■ What is being asked: Could you find every line in the records below that contains the word "agent" and copy it?

■ Data provided:
──────────
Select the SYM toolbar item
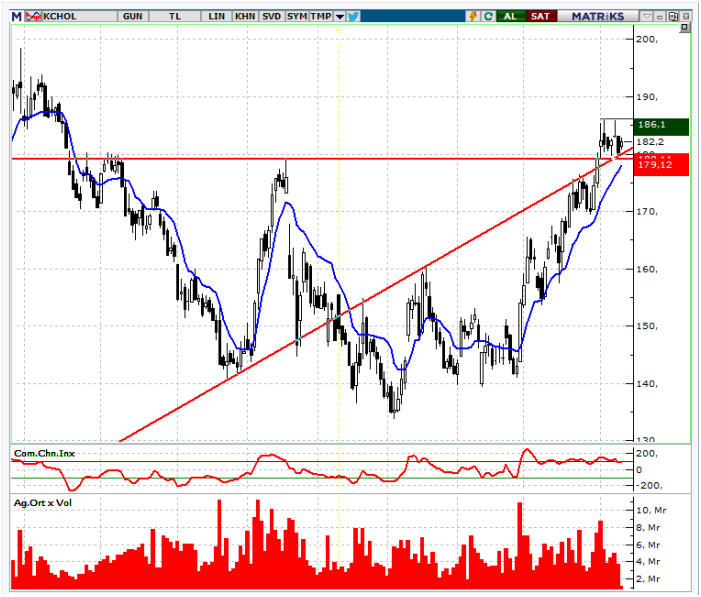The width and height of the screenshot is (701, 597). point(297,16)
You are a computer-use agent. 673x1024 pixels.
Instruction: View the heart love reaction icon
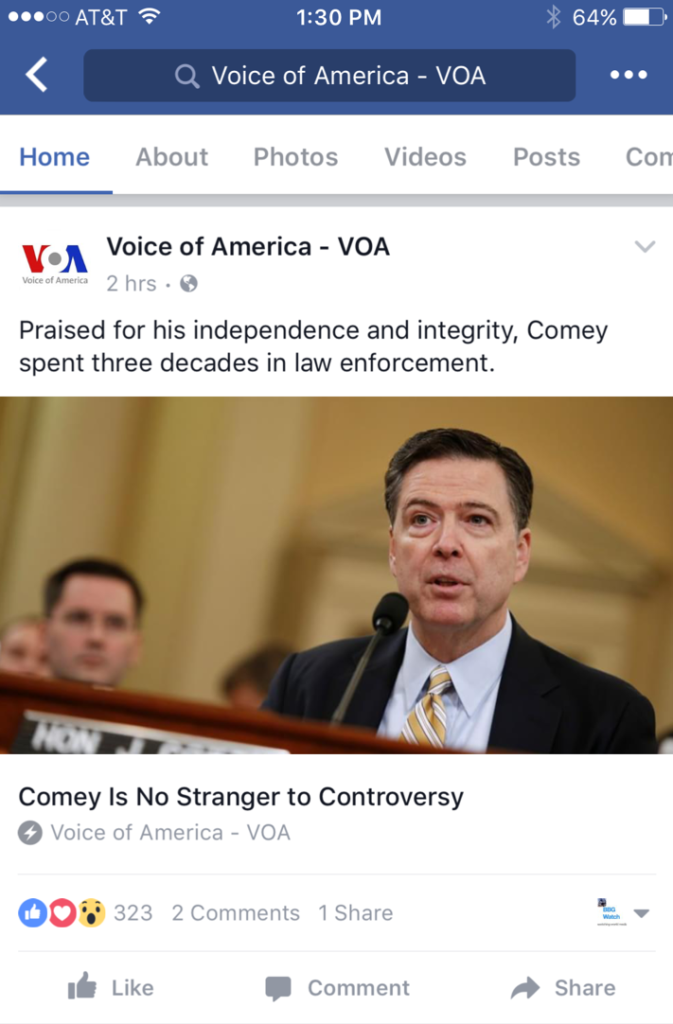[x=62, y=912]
──────────
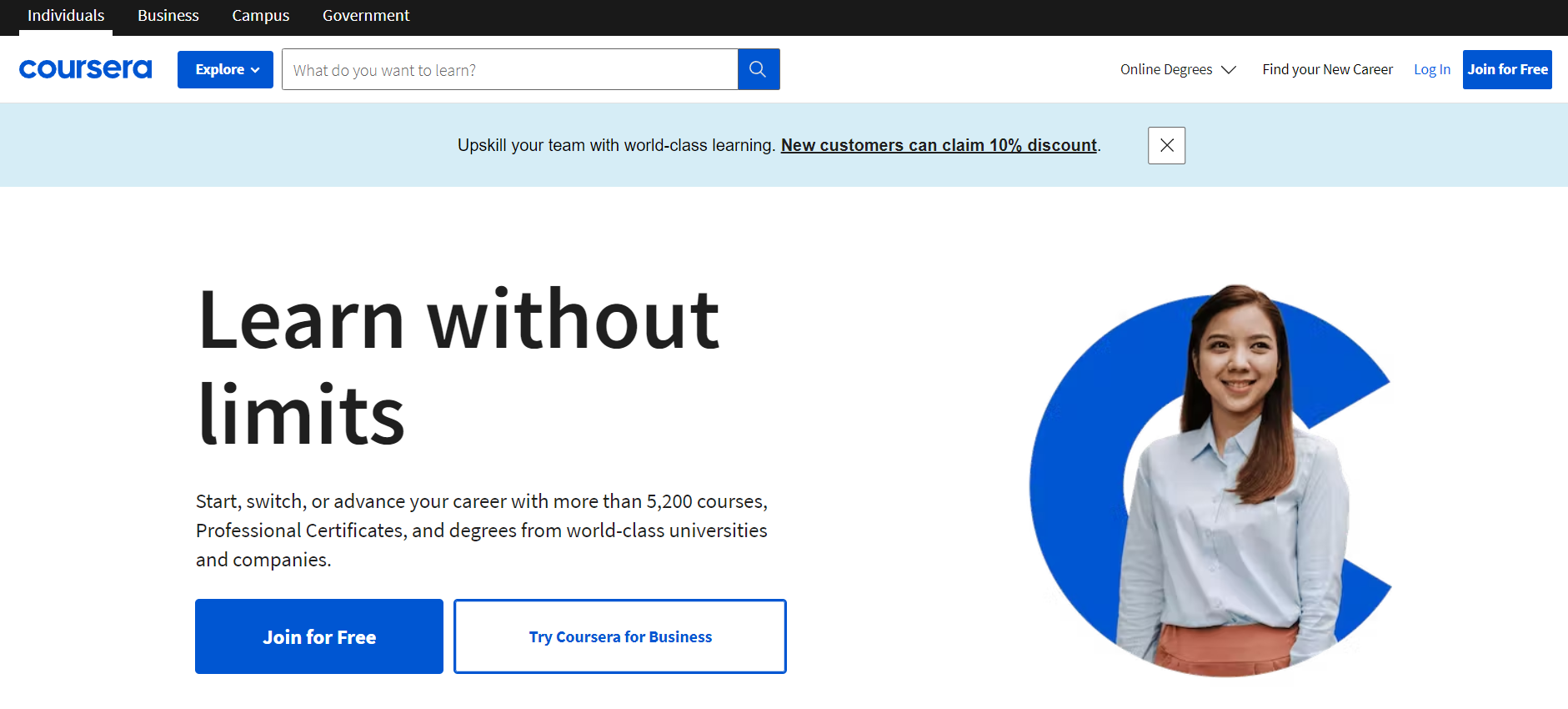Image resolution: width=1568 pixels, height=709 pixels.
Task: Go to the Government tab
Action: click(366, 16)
──────────
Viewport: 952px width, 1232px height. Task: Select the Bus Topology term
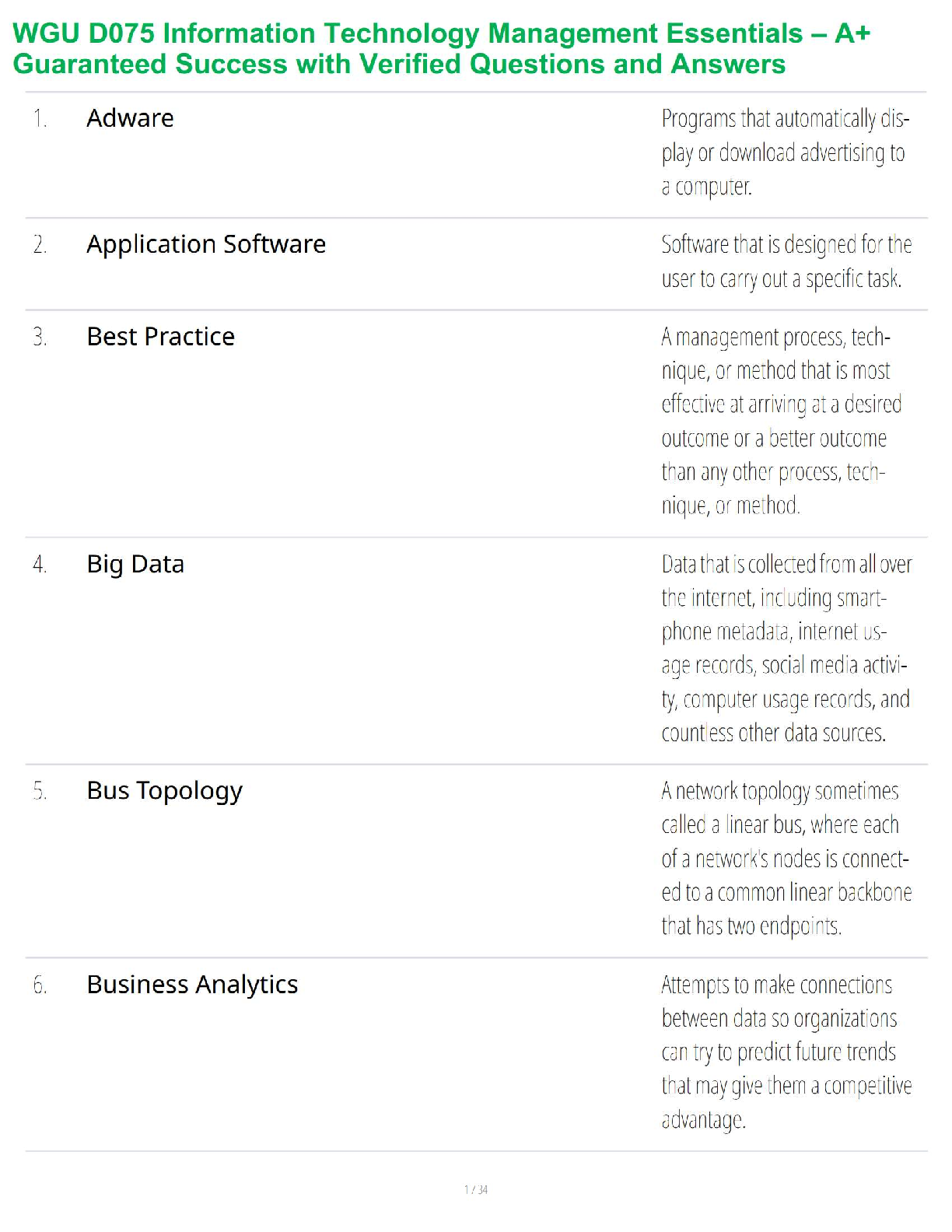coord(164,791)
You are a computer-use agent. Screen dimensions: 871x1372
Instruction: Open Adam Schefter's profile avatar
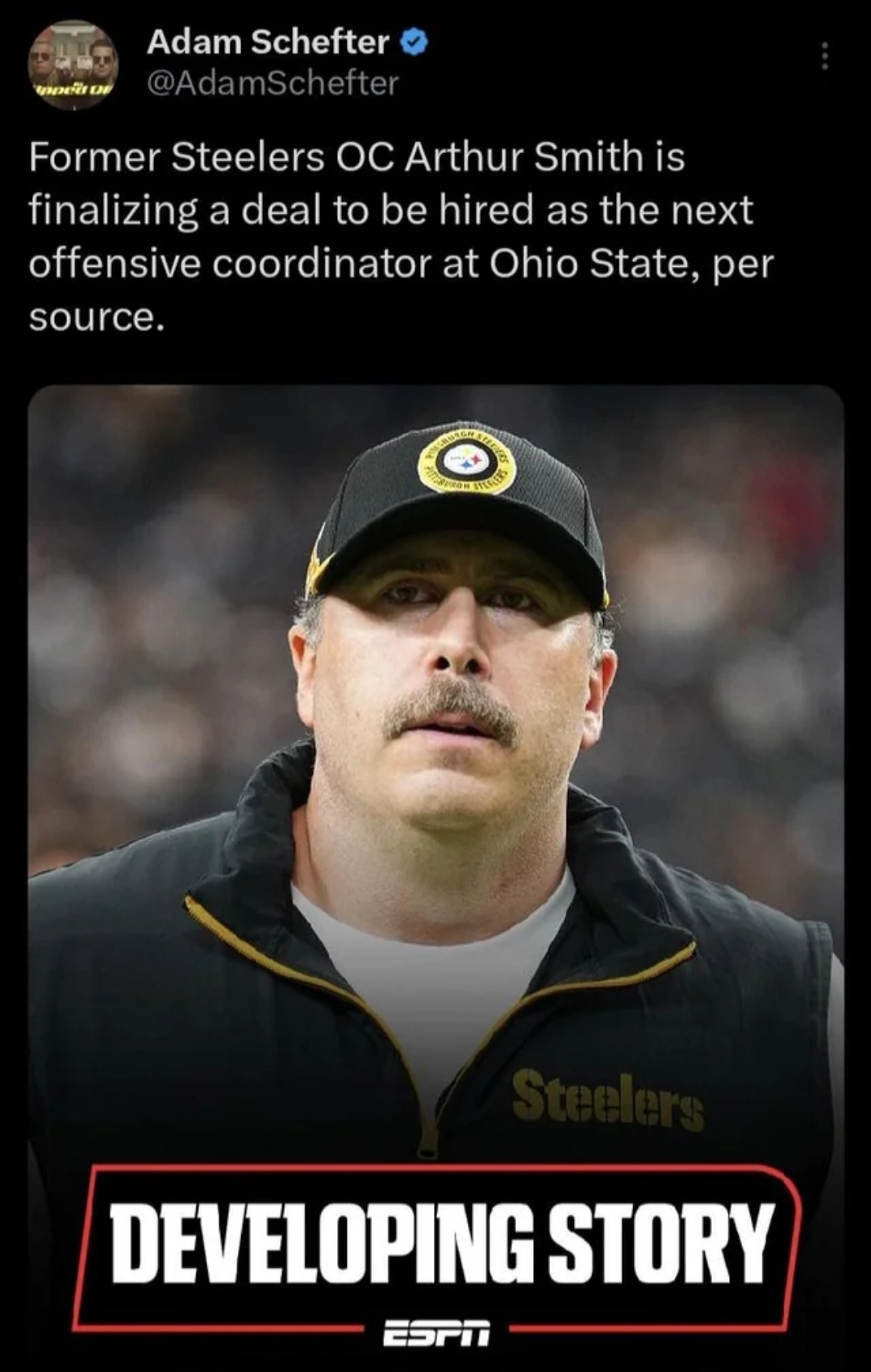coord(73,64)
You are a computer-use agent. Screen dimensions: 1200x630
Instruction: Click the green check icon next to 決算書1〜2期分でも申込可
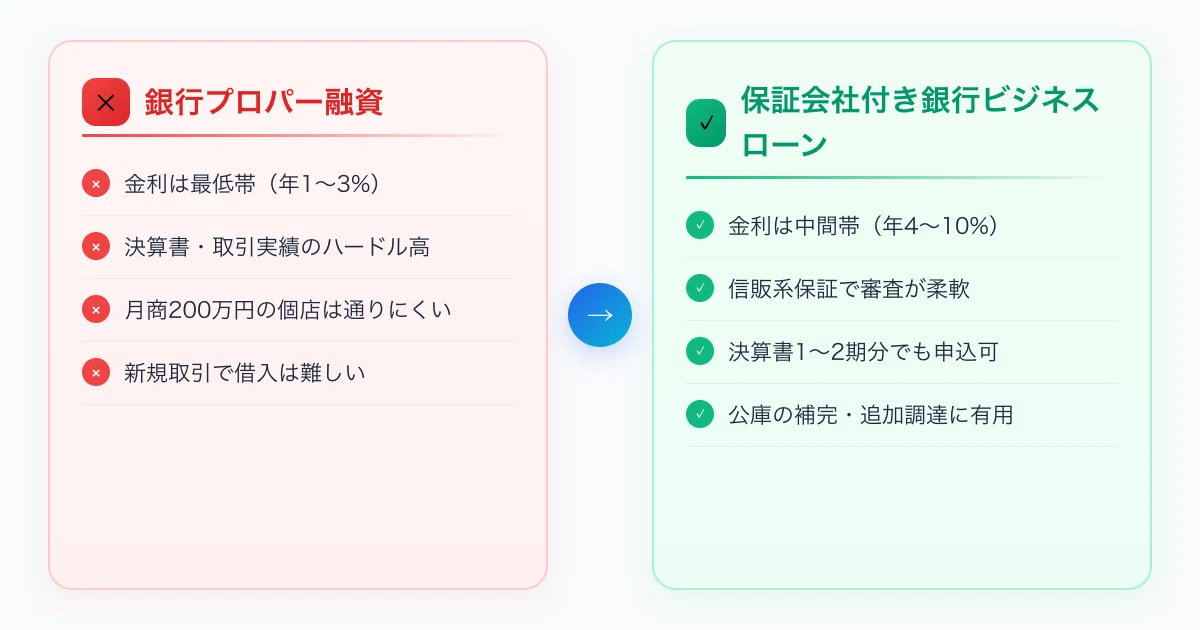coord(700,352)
──────────
■ Reply:
You are a computer-use agent. 673x1024 pixels.
You are a computer-use agent. Screen dimensions: 871x1372
You are a computer-use agent. Screen dimensions: 1200x630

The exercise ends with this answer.